1984 book by Genevieve Lloyd

The Man of Reason: "Male" and "Female" in Western Philosophy (1984; second edition 1993) is a book about the association between maleness and reason in western philosophy by the Australian philosopher Genevieve Lloyd. The work received positive reviews. It has been called a twentieth century classic of feminist thought, and is widely read in the Nordic countries.

==Summary==

Lloyd discusses the relationship between gender and ideals of rationality, and the related issues of relativism and cultural relativism, and addresses the "maleness" of "character ideals centred on the idea of Reason", which in her view has implications for how gender difference is understood.
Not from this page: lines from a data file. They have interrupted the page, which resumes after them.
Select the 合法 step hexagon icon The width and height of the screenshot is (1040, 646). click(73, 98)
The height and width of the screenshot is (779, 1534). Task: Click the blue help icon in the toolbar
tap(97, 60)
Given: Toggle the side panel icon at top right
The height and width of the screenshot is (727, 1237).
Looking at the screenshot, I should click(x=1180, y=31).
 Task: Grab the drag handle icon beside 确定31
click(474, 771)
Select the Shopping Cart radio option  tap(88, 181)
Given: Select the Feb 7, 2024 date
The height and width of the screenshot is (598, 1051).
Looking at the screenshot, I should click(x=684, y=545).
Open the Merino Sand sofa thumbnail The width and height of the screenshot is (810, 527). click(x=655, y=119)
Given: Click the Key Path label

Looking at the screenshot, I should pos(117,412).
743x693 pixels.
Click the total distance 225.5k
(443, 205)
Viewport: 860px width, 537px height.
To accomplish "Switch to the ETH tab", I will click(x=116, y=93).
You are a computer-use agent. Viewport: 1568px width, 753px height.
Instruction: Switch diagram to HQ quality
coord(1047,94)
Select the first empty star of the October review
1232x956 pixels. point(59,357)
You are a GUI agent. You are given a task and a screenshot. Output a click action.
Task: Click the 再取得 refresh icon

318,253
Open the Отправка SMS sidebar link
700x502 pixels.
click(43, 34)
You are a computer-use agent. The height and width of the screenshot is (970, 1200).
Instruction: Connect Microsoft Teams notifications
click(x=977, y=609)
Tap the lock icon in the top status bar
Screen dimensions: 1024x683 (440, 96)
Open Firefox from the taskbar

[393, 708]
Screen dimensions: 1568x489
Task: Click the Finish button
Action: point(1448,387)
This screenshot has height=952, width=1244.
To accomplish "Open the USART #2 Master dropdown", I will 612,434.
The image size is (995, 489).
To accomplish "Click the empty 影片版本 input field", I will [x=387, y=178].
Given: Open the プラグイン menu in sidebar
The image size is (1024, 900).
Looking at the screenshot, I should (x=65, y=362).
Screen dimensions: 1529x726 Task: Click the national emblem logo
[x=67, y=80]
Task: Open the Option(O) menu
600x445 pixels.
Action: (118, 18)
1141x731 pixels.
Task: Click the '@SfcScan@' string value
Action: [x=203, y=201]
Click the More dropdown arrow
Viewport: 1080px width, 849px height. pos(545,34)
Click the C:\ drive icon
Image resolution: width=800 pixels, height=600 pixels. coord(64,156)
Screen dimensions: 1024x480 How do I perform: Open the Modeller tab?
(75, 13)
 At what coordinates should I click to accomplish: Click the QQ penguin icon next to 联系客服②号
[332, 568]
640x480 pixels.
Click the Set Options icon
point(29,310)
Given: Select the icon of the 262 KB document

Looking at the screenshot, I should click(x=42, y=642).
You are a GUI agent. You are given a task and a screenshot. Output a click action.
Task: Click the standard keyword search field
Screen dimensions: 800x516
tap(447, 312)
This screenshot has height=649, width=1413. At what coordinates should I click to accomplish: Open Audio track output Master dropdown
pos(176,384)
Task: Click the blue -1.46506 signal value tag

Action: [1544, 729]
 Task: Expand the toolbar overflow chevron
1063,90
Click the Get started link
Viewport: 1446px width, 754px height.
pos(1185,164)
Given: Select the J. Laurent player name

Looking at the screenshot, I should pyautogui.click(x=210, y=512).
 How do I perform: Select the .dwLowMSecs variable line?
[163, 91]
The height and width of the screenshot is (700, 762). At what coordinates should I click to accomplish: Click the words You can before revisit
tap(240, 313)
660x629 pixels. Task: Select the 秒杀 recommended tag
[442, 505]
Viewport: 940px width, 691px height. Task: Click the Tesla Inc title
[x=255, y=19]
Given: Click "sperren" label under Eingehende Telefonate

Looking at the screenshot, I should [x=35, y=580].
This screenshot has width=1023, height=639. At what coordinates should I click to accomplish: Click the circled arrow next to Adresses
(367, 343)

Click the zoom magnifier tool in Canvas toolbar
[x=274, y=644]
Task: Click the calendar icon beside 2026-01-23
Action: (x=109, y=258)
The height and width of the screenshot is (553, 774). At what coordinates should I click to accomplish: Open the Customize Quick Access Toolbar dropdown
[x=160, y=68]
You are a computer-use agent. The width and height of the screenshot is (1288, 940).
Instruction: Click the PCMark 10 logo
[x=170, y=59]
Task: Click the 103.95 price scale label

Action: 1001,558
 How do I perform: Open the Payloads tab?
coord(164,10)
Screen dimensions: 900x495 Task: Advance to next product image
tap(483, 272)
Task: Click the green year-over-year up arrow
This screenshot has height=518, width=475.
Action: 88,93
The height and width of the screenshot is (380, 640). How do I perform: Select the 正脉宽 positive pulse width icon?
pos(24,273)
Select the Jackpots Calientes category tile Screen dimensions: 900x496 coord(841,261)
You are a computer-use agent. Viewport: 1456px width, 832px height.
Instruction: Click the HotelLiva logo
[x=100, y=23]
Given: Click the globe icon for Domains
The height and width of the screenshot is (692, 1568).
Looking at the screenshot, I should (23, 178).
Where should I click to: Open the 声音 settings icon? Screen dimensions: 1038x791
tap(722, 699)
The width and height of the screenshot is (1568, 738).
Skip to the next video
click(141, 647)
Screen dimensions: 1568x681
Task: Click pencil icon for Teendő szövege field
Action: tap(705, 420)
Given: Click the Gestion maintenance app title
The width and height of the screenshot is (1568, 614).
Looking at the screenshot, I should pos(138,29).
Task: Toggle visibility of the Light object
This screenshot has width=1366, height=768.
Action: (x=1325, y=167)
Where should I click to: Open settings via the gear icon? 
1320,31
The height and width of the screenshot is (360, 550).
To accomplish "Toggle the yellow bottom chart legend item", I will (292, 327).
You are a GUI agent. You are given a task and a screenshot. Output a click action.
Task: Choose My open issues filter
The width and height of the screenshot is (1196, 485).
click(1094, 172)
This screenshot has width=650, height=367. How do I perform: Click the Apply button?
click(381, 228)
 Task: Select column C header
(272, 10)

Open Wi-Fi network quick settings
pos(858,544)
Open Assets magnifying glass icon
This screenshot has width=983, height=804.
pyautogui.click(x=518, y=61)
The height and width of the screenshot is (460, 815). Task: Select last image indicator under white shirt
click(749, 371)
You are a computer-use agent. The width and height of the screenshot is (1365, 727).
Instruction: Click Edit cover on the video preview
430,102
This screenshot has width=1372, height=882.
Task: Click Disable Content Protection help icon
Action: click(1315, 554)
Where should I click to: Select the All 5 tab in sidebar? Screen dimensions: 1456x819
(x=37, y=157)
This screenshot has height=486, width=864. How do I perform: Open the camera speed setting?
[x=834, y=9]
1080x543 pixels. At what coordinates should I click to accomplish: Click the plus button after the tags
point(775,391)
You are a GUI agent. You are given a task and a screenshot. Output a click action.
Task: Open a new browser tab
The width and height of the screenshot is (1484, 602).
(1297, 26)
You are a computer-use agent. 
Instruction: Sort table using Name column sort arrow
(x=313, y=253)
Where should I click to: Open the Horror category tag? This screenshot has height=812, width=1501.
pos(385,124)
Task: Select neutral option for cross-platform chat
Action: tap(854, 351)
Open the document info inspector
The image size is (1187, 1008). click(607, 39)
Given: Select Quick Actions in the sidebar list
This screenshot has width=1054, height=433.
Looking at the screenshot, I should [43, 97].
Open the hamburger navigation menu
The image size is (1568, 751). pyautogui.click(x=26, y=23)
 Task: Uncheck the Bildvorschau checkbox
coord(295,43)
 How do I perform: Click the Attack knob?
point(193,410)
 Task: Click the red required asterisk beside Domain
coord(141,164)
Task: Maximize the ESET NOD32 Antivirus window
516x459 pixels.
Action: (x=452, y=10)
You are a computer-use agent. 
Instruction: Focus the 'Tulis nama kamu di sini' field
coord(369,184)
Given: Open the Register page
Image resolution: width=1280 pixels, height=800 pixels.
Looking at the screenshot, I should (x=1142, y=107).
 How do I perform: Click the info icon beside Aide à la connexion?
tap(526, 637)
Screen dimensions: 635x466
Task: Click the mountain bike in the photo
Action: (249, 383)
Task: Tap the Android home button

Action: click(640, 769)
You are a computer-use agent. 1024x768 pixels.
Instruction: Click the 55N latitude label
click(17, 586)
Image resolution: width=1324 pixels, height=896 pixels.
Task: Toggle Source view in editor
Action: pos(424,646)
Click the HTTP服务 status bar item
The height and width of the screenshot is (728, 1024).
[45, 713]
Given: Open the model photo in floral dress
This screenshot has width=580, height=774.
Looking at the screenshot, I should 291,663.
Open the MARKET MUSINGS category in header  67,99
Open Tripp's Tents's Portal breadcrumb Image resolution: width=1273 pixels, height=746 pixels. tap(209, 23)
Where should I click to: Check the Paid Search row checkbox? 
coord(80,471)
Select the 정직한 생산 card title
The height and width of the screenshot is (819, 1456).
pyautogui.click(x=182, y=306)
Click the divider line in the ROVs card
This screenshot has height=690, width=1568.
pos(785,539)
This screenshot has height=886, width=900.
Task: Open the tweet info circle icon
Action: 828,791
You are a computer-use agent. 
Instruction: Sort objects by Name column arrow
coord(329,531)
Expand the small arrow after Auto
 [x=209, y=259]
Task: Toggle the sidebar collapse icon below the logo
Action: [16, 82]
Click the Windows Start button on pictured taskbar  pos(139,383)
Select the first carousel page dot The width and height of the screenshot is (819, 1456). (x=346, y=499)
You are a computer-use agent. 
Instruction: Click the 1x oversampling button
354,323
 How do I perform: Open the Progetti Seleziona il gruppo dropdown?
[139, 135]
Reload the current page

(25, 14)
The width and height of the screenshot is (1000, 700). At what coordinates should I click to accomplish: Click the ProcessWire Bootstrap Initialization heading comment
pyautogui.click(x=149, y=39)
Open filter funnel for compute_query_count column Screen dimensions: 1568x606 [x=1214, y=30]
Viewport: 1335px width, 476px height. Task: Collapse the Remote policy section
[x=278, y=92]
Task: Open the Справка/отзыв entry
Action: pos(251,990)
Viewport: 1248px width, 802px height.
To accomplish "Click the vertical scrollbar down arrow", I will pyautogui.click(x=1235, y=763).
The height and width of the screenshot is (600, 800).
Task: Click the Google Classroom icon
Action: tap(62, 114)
She discusses philosophers such as Plato, Aristotle, René Descartes, Georg Wilhelm Friedrich Hegel, Friedrich Nietzsche, Jean-Paul Sartre, and Simone de Beauvoir, beginning with a discussion of her The Second Sex (1949).

Lloyd contends that rationality, when conceptualized as a moral or character trait rather than merely a cognitive faculty, has historically been constructed in contrast to qualities ascribed to women. This gendered dichotomy—reason as male, emotion or irrationality as female—is shown to permeate philosophical traditions, even in instances where philosophers did not explicitly intend to make gendered distinctions.
The book situates itself within broader feminist critiques of seemingly neutral intellectual traditions, paralleling the work of scholars such as Carol Gilligan, Evelyn Fox Keller, and Susan Moller Okin.
While some feminist thinkers have explored gender biases in science or moral theory, Lloyd focuses specifically on the philosophical construction of reason itself. She avoids potential charges of self-refutation by framing her critique not as a rejection of reason, but as an analysis of how reason has been historically defined in gendered terms.

==Publication history==
The Man of Reason was first published by Methuen in 1984. It was reprinted in 1986. A second edition was published in 1993, and reprinted in 1995.

==Reception==
The Man of Reason received positive reviews from Naomi Scheman in The Women's Review of Books and K. Russell in Choice. The book received a mixed review from Astrid M. O'Brien in Library Journal. The book was also reviewed by the philosopher Virginia Held in Ethics, the philosopher Mary Tiles in Philosophy, Kathryn Jackson in Signs, Ruby Riemer in Women & Politics, Sara Shute in Journal of the History of Philosophy, and Marjean D. Purinton in Southern Humanities Review, and discussed by Martina Reuter and Laura Werner in NORA: Nordic Journal of Women's Studies.

Scheman described the book as "brilliantly concise". She credited Lloyd with being "admirably sensitive to the historical changes in the characterization of reason", and argued that while most academic philosophers believe that "the current competing pictures of the normatively rational self are in theory gender-neutral", Lloyd made a strong case to the contrary in her "utterly devastating" book. She considered it "paradoxically rooted in the very norms of rational discourse whose nature, function, and origin" Lloyd questioned and predicted that many academic philosophers would not be convinced by Lloyd's arguments. She wrote that Lloyd's attempt to show that "discourses based on inegalitarian projects and interests are unable to live up to their own norms" is a strategy largely inspired by the work of Karl Marx, a philosopher not discussed by Lloyd. She endorsed Lloyd's view that Beauvoir's attempt to put Sartre's and Hegel's "notions of transcendence" to feminist use is problematic, since transcendence is in its origins transcendence of the feminine.

Russell called the book "an extensive, careful historical analysis of the claim that Western standards of rationality and morality are masculine in orientation". O'Brien wrote that the book was "well researched" but also "wordy, repetitious, and tedious to read."

Reuter and Werner wrote that the book "has prompted new ways of reading the history of philosophy and has become a feminist classic widely read in the Nordic countries."

S. A. Grave wrote that The Man of Reason has been considered a twentieth century classic of feminist thought. Lloyd, who has described the book as an "overview of the successive alignments between maleness and ideals of reason throughout the history of western philosophy", has argued that the work had sometimes been misunderstood and that it had been criticized for failing to distinguish between true philosophical thought and "sexist metaphor". She acknowledged that her views had changed since its publication.